*About this exercise*: Reproduce all records verbatim.

***** Data *****

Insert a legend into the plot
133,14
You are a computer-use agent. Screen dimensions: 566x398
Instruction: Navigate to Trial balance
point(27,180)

*****

*Response box*:
Insert a legend into the plot
133,14
You are a computer-use agent. Screen dimensions: 566x398
Instruction: Navigate to Trial balance
point(27,180)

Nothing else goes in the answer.